## Description of the task
Can you copy the Field Music album announcement below word for word, everything from "Big news from" down to "concept album! Honestly!"?

## Source extract
************

Posts Tagged ‘Field Music’

Big news from FMHQ: We’ve accidentally made a new album – it’s called “Making A New World” and it’ll be out for your delectation in January 2020. And…err…it’s pretty much a concept album about the aftermath of the First World War. Wait! Come back! It’s not THAT kind of concept album! Honestly!

The songs grew from a project for the Imperial War Museum and were first performed at their sites in Salford and London in January 2019. The starting point was an image from a 1919 publication on munitions by the US War Department, made using “sound ranging”, a technique that utilised an array of transducers to capture the vibrations of gunfire at the front. These vibrations were displayed on a graph, similar to a seismograph, where the distances between peaks on different lines could be used to pinpoint the location of enemy armaments. This particular image showed the minute leading up to 11am on 11th November 1918, and the minute immediately after. One minute of oppressive, juddering noise and one minute of near-silence. “We imagined the lines from that image continuing across the next hundred years,” says the band’s David Brewis, “and we looked for stories which tied back to specific events from the war or the immediate aftermath. If the original intention might have been to create a mostly instrumental piece, this research forced and inspired a different approach. These were stories itching to be told.

************

## Collected material
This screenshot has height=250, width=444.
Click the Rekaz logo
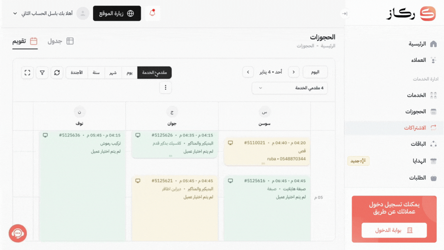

************

## The output
Big news from FMHQ: We’ve accidentally made a new album – it’s called “Making A New World” and it’ll be out for your delectation in January 2020. And…err…it’s pretty much a concept album about the aftermath of the First World War. Wait! Come back! It’s not THAT kind of concept album! Honestly!